Yes, there was the anger he’d expected. He couldn’t blame her for it, either. The recording switched to another voice mail.
He grimaced because Steph knew a whole lot of swear words and she wasn’t holding back. He was relieved when that particular one ended and another began. Her tone was softer this time.
“I don’t know why I’m calling you. You don’t care. I do understand that, but I thought since it had been a while, you might be…I don’t know…curious at least. I’m six months along. I thought about whether or not I should go through with this, but I couldn’t see myself ending the pregnancy. I’m still not sure if I’ll keep the baby. I would be a pretty crappy mom. I should talk to Avery about it, but I’m ashamed to call her. Anyway, I had a sonogram today.

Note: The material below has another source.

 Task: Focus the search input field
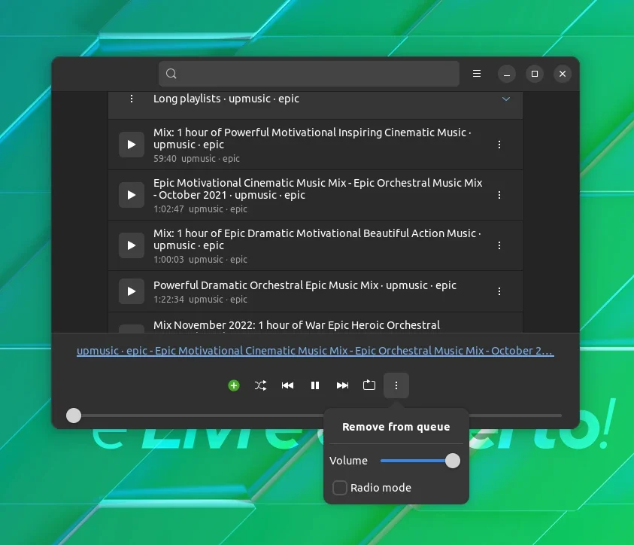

I went into Freetown and saw an actual OB. He’s nice and seems knowledgeable. His equipment isn’t top of the line, but it’s better than anything I have.” There was a pause on the line before she continued, her voice softer now. “I got to see him. Yeah, I said him. It’s a boy. I thought you might like to know. I’ll call again and let you know what I decide to do with him. I’m trying to make the best decision I can for his future. If I put him up for adoption, I might need you to sign some papers. Good-bye, Brody. I miss you.”
He stopped, leaning against the wall, his heart aching at the dull sound of her voice. She’d considered ending the pregnancy? Of course she had. Steph looked at all options and he hadn’t been there to weigh in. He’d been traipsing around Europe while she’d been alone and pregnant.